> [What you need to do]: Set out the records again, keeping every word as it is.

_____

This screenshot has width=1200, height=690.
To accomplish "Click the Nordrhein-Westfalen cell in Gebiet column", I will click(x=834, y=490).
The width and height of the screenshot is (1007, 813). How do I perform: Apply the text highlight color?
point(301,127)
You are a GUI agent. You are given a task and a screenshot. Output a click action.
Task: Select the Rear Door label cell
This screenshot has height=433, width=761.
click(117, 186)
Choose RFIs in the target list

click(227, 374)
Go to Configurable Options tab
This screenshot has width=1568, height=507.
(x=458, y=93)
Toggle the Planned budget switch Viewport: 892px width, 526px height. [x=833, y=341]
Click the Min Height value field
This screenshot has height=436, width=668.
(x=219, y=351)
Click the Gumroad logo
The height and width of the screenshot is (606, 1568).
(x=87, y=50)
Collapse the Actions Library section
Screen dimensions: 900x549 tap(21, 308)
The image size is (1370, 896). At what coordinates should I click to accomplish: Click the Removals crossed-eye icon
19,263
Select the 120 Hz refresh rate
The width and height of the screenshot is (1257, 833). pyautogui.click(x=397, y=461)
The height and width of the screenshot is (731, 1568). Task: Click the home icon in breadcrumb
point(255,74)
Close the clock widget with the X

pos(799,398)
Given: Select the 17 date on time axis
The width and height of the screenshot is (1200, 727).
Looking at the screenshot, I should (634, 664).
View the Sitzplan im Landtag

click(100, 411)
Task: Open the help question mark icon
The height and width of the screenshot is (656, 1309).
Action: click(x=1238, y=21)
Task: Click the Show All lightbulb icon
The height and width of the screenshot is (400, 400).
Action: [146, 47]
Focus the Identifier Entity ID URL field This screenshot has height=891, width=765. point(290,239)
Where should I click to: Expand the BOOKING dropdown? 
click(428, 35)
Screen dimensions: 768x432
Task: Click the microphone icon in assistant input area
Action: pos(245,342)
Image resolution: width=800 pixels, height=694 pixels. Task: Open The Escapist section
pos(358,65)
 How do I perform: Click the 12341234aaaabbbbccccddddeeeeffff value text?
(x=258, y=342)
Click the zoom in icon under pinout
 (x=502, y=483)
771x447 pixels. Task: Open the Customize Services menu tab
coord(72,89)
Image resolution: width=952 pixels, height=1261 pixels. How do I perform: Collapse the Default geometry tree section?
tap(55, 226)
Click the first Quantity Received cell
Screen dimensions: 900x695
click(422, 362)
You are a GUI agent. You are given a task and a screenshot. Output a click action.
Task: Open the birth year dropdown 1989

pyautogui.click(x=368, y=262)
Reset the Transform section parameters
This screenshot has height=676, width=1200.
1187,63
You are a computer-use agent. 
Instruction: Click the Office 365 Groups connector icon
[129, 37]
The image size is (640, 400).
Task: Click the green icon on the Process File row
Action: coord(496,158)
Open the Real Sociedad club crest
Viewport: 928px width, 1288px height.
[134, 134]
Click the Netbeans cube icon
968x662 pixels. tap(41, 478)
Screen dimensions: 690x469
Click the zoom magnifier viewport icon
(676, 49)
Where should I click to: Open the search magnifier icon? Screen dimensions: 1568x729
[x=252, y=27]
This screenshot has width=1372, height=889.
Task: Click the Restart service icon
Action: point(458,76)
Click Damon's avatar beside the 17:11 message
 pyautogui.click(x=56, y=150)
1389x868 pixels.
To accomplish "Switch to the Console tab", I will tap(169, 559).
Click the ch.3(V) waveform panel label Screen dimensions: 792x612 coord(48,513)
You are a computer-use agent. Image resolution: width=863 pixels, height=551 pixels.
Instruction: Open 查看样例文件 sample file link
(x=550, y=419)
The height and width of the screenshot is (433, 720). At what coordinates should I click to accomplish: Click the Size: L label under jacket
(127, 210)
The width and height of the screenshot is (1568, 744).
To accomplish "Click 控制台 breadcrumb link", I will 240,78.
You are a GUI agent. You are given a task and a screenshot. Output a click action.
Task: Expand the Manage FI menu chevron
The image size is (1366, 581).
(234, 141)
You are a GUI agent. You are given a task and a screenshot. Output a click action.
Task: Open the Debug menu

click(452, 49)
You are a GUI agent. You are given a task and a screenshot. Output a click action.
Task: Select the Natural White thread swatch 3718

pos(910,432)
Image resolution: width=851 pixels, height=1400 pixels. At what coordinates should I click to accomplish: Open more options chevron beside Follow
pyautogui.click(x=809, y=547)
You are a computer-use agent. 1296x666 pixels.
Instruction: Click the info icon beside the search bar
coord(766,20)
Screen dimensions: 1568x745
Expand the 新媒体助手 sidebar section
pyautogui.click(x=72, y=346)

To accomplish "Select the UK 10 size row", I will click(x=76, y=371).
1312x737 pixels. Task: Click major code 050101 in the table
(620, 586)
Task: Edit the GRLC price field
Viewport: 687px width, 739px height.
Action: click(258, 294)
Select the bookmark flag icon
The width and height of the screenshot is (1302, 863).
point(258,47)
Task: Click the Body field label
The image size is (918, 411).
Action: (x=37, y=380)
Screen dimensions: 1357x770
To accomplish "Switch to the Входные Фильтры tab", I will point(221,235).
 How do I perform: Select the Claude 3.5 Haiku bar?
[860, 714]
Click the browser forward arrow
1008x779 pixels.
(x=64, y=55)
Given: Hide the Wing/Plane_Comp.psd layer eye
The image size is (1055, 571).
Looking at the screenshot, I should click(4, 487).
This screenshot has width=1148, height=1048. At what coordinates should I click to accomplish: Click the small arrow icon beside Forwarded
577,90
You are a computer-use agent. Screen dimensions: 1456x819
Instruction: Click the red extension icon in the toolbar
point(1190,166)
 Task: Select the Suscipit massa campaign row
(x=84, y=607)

_____

> [Output for this exercise]:
This screenshot has width=1200, height=690.
To accomplish "Click the Nordrhein-Westfalen cell in Gebiet column", I will click(x=834, y=490).
The width and height of the screenshot is (1007, 813). How do I perform: Apply the text highlight color?
point(301,127)
You are a GUI agent. You are given a task and a screenshot. Output a click action.
Task: Select the Rear Door label cell
This screenshot has height=433, width=761.
click(117, 186)
Choose RFIs in the target list

click(227, 374)
Go to Configurable Options tab
This screenshot has width=1568, height=507.
(x=458, y=93)
Toggle the Planned budget switch Viewport: 892px width, 526px height. [x=833, y=341]
Click the Min Height value field
This screenshot has height=436, width=668.
(x=219, y=351)
Click the Gumroad logo
The height and width of the screenshot is (606, 1568).
(x=87, y=50)
Collapse the Actions Library section
Screen dimensions: 900x549 tap(21, 308)
The image size is (1370, 896). At what coordinates should I click to accomplish: Click the Removals crossed-eye icon
19,263
Select the 120 Hz refresh rate
The width and height of the screenshot is (1257, 833). pyautogui.click(x=397, y=461)
The height and width of the screenshot is (731, 1568). Task: Click the home icon in breadcrumb
point(255,74)
Close the clock widget with the X

pos(799,398)
Given: Select the 17 date on time axis
The width and height of the screenshot is (1200, 727).
Looking at the screenshot, I should (634, 664).
View the Sitzplan im Landtag

click(100, 411)
Task: Open the help question mark icon
The height and width of the screenshot is (656, 1309).
Action: click(x=1238, y=21)
Task: Click the Show All lightbulb icon
The height and width of the screenshot is (400, 400).
Action: [146, 47]
Focus the Identifier Entity ID URL field This screenshot has height=891, width=765. point(290,239)
Where should I click to: Expand the BOOKING dropdown? 
click(428, 35)
Screen dimensions: 768x432
Task: Click the microphone icon in assistant input area
Action: pos(245,342)
Image resolution: width=800 pixels, height=694 pixels. Task: Open The Escapist section
pos(358,65)
 How do I perform: Click the 12341234aaaabbbbccccddddeeeeffff value text?
(x=258, y=342)
Click the zoom in icon under pinout
 (x=502, y=483)
771x447 pixels. Task: Open the Customize Services menu tab
coord(72,89)
Image resolution: width=952 pixels, height=1261 pixels. How do I perform: Collapse the Default geometry tree section?
tap(55, 226)
Click the first Quantity Received cell
Screen dimensions: 900x695
click(422, 362)
You are a GUI agent. You are given a task and a screenshot. Output a click action.
Task: Open the birth year dropdown 1989

pyautogui.click(x=368, y=262)
Reset the Transform section parameters
This screenshot has height=676, width=1200.
1187,63
You are a computer-use agent. 
Instruction: Click the Office 365 Groups connector icon
[129, 37]
The image size is (640, 400).
Task: Click the green icon on the Process File row
Action: coord(496,158)
Open the Real Sociedad club crest
Viewport: 928px width, 1288px height.
[134, 134]
Click the Netbeans cube icon
968x662 pixels. tap(41, 478)
Screen dimensions: 690x469
Click the zoom magnifier viewport icon
(676, 49)
Where should I click to: Open the search magnifier icon? Screen dimensions: 1568x729
[x=252, y=27]
This screenshot has width=1372, height=889.
Task: Click the Restart service icon
Action: point(458,76)
Click Damon's avatar beside the 17:11 message
 pyautogui.click(x=56, y=150)
1389x868 pixels.
To accomplish "Switch to the Console tab", I will tap(169, 559).
Click the ch.3(V) waveform panel label Screen dimensions: 792x612 coord(48,513)
You are a computer-use agent. Image resolution: width=863 pixels, height=551 pixels.
Instruction: Open 查看样例文件 sample file link
(x=550, y=419)
The height and width of the screenshot is (433, 720). At what coordinates should I click to accomplish: Click the Size: L label under jacket
(127, 210)
The width and height of the screenshot is (1568, 744).
To accomplish "Click 控制台 breadcrumb link", I will 240,78.
You are a GUI agent. You are given a task and a screenshot. Output a click action.
Task: Expand the Manage FI menu chevron
The image size is (1366, 581).
(234, 141)
You are a GUI agent. You are given a task and a screenshot. Output a click action.
Task: Open the Debug menu

click(452, 49)
You are a GUI agent. You are given a task and a screenshot. Output a click action.
Task: Select the Natural White thread swatch 3718

pos(910,432)
Image resolution: width=851 pixels, height=1400 pixels. At what coordinates should I click to accomplish: Open more options chevron beside Follow
pyautogui.click(x=809, y=547)
You are a computer-use agent. 1296x666 pixels.
Instruction: Click the info icon beside the search bar
coord(766,20)
Screen dimensions: 1568x745
Expand the 新媒体助手 sidebar section
pyautogui.click(x=72, y=346)

To accomplish "Select the UK 10 size row", I will click(x=76, y=371).
1312x737 pixels. Task: Click major code 050101 in the table
(620, 586)
Task: Edit the GRLC price field
Viewport: 687px width, 739px height.
Action: click(258, 294)
Select the bookmark flag icon
The width and height of the screenshot is (1302, 863).
point(258,47)
Task: Click the Body field label
The image size is (918, 411).
Action: (x=37, y=380)
Screen dimensions: 1357x770
To accomplish "Switch to the Входные Фильтры tab", I will point(221,235).
 How do I perform: Select the Claude 3.5 Haiku bar?
[860, 714]
Click the browser forward arrow
1008x779 pixels.
(x=64, y=55)
Given: Hide the Wing/Plane_Comp.psd layer eye
The image size is (1055, 571).
Looking at the screenshot, I should click(4, 487).
This screenshot has width=1148, height=1048. At what coordinates should I click to accomplish: Click the small arrow icon beside Forwarded
577,90
You are a computer-use agent. Screen dimensions: 1456x819
Instruction: Click the red extension icon in the toolbar
point(1190,166)
 Task: Select the Suscipit massa campaign row
(x=84, y=607)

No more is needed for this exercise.